Ontario — Landlord and Tenant Board (LTB):
| Application | Purpose | Filing Fee (2026) |
|---|---|---|
| T1 | Recover money — illegal charges, rent overcharge | $53 |
| T2 | Tenant rights — illegal entry, harassment, failure to maintain | $53 |
| T6 | Maintenance — landlord failed to repair | $53 |
British Columbia — Residential Tenancy Branch:
- File a dispute resolution application online or by phone
- Hearings conducted by telephone or video
- Filing fee: $100 for most applications
Alberta — RTDRS:
- Applications filed online; hearings scheduled within 30 days in most cases
- Filing fee: $75
Quebec — Tribunal administratif du logement:
- No filing fee for tenants in most cases
- Hearings conducted in French; English services available in some regions
Document everything. Keep copies of all written notices, text messages, emails, and photos. Tribunals decide cases based on evidence — a landlord's verbal promise to fix the heat means nothing without documentation.
Lease Agreements: What to Check Before You Sign
A lease is a binding contract, and certain clauses cause the majority of disputes. These are the terms to read carefully.
- Rent amount and due date — Confirm the exact amount and whether utilities are included
- Lease term — Fixed-term (e.g., one year) vs. month-to-month. In Ontario, a fixed-term lease automatically converts to a month-to-month tenancy at the end of the term — the tenant does not have to leave
- Pets — In Ontario, a "no pets" clause in a lease is void and unenforceable (with limited exceptions for condominiums with pet restrictions in their declaration)

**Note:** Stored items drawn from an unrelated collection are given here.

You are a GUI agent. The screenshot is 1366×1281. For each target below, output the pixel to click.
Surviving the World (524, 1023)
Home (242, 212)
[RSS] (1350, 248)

- Subletting — In Ontario, a tenant has the right to sublet with the landlord's consent; the landlord cannot unreasonably withhold consent
- Rent increases — A lease cannot lock in a rent increase above the guideline; any such clause is void
Ontario standard lease (Form LTB-1): If a landlord uses a different lease form that contains terms conflicting with the Residential Tenancies Act, those terms are void. The Act's protections apply regardless of what the lease says — a tenant cannot sign away their statutory rights.